** DOCUMENT TEXT **
Tell me what you like best about our country ... Is it the fact that most of the states where anyone would ever actually want to live would secede like Calexico and Potlatch, if they had someone like Canada or Mexico to back them up? Is it the health care, the most expensive and least effective heath-care system in the world, the national debt so impressive it takes almost two whole pages of little tiny zeros to write it out? Tell me about your job prospects, Dorn. Who would you just kill to work for? Wal-Mart, McDisneyUniverse, or some prison franchise? Or were you going to join the army and go off to one of the Stans or Bads because you've always wanted to get gassed or shot at or dissolved into goo when your experimental weapon malfunctions?

(p.239). The final two pages are good, and I ended up liking the piece. On the other hand "The Constable of Abel" was 40 pages of nothing much. "The Cinderella Game" is shorter but no better. "Pretty Monsters" is another 60+ page story about young adults. Hints of werewolves by a castle in Romania, otherwise it's a coming-of-age piece. Again, far too long for what it is, though it ends promisingly. Here are some snippets from the final few pages

Lee turns the page, but that's the end of the story about Clementine. Not an end at all. Although you can guess what's about to happen to Clementine. Or maybe, Lee thinks, she's wrong. Maybe Cabell will save Clementine again.
Lee puts the book down for one of the goats to eat.
She thinks: It's like watching one of those horror movies, where you know the person is doing something stupid and you can't stop them from doing it, you just have to go on watching them do it. Where you know that the monster is about to show up, but the person acts as if nothing is wrong. As if there is no monster.

** RAW DATA **

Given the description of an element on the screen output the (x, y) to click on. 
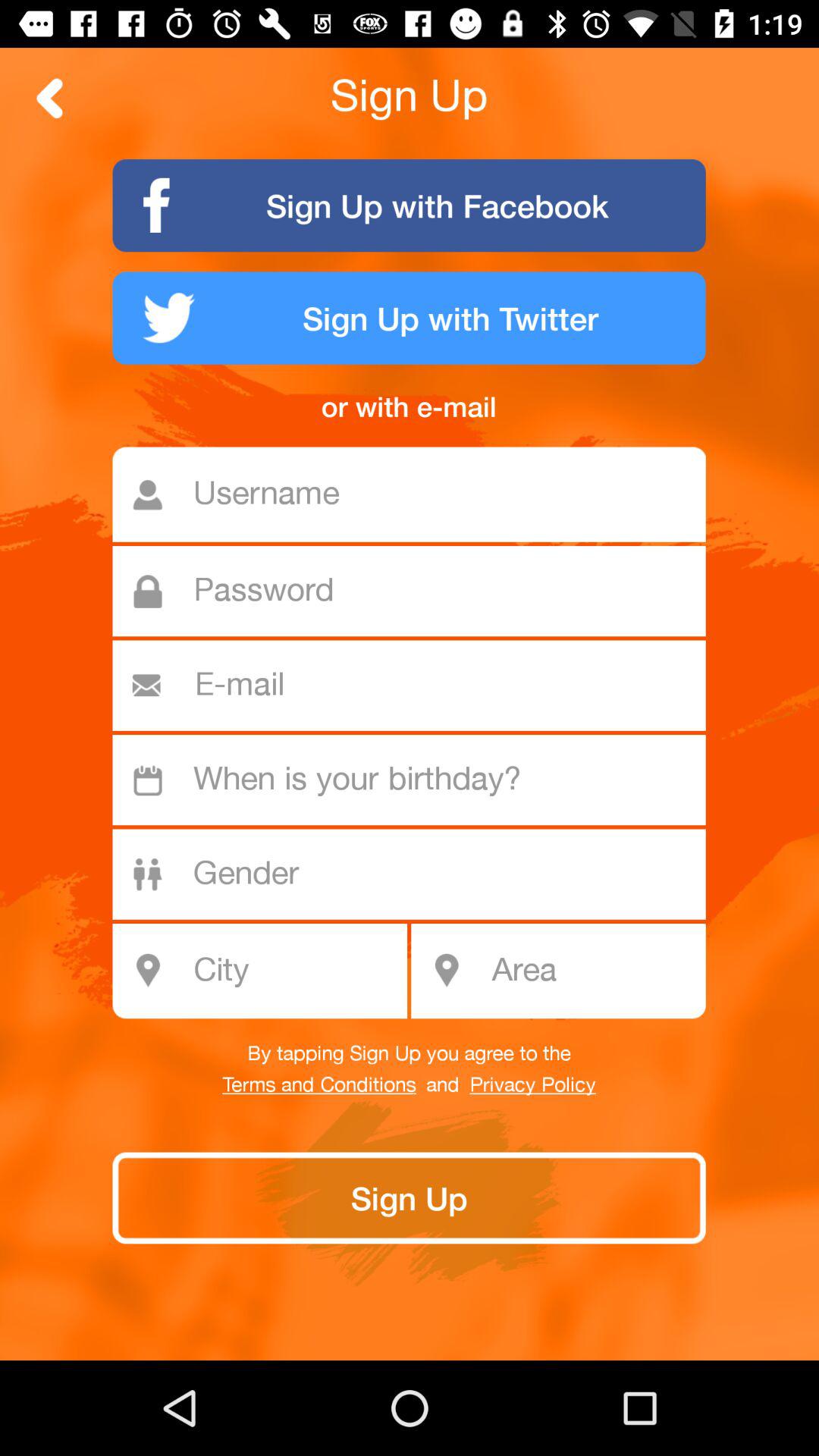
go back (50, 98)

...

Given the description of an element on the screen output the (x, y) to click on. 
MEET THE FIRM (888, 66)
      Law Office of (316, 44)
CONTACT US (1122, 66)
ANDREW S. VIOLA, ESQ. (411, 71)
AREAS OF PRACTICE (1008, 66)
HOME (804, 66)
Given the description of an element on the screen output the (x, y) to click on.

** STATED PROBLEM **
Please rewrite the book review starting at "(p.239). The final" and ending at "save Clementine again.", changing "far too long" to "much too long". The listing is separate material, apart from the book review.

** COMPLETE RESPONSE **
(p.239). The final two pages are good, and I ended up liking the piece. On the other hand "The Constable of Abel" was 40 pages of nothing much. "The Cinderella Game" is shorter but no better. "Pretty Monsters" is another 60+ page story about young adults. Hints of werewolves by a castle in Romania, otherwise it's a coming-of-age piece. Again, much too long for what it is, though it ends promisingly. Here are some snippets from the final few pages

Lee turns the page, but that's the end of the story about Clementine. Not an end at all. Although you can guess what's about to happen to Clementine. Or maybe, Lee thinks, she's wrong. Maybe Cabell will save Clementine again.